All these things do not really bother me, but I am thinking of installing movement detectors so doors open (and close) automatically, and lights go on (and off again) automatically.
And objects in a program can much more easily be automated than physical objects in a house or building. Add to that that light and door management is often forgotten (doors here are often open and we forget to turn off the light in the kitchen). Likewise, one can also forget to free objects. Computers are much better at this than we are and they don't forget.
Manual memory management:
is very often done wrong, even by those who think they fully control it; you only really control it if you can code thus that you can be sure that you can't have objects that are freed to early or too late. Not many actually know how to do that (or actually: how to avoid writing code that can do these bad things).
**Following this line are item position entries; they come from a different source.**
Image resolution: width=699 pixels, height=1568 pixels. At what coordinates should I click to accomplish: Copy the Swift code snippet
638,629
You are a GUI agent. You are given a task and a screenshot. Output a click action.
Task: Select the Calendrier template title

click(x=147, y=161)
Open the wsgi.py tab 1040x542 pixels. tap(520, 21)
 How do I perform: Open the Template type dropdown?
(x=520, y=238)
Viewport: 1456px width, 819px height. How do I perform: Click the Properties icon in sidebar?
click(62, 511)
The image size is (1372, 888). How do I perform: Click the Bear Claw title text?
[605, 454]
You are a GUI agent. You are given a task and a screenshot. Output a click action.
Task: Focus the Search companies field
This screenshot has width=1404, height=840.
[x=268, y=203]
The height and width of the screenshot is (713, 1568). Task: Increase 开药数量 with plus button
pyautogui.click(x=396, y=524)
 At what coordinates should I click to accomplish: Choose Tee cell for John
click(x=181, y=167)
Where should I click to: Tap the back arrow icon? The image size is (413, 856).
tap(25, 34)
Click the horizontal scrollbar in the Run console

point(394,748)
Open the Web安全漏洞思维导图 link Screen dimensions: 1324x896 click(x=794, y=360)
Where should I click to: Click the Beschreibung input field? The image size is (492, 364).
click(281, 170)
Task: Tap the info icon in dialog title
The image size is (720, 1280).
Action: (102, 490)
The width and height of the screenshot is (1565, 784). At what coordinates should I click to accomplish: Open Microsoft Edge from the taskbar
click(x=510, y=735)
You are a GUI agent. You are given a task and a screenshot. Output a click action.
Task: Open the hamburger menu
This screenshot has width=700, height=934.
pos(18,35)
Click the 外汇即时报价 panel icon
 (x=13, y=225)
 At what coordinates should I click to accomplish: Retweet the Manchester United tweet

Object freed too early: you could access a freed object. Object freed too late: memory leak.
is a chore so why not get rid of it? It is not that I can't handle it, it is that I don't want to. I can also handle shift gears and yet I prefer an automatic gear, because that is more relaxed.
is the cause of many (most?) errors in programming. It is always nice if you can remove such an important source of errors.
So I am quite sad that they want to roll back ARC. It had its flaws, but more because the libraries were not really designed for it and had sometimes conflicting memory management strategies like the ownership/notification principle in the VCL and FMX than because of how ARC actually works. Now they seem to be thinking of going the lightweight smart pointers (hence the desire for auto-constructors and auto-destructors). I am not sure if that is a solution.
I had hoped they would go the way MS proposed, a different kind of (indirect) refcounting, something I have been thinking about for years. It requires that pointers work slightly differently, and don't directly point to an object.
Oh well.
So again: yes we can certainly do all these things, but we tend to forget them and the fact we must do them repeatedly and often is a nuisance, so something that relieves us of that task can make our code safer and easier to write at the same time. It is like buying a car with automatic gear instead of shift gear.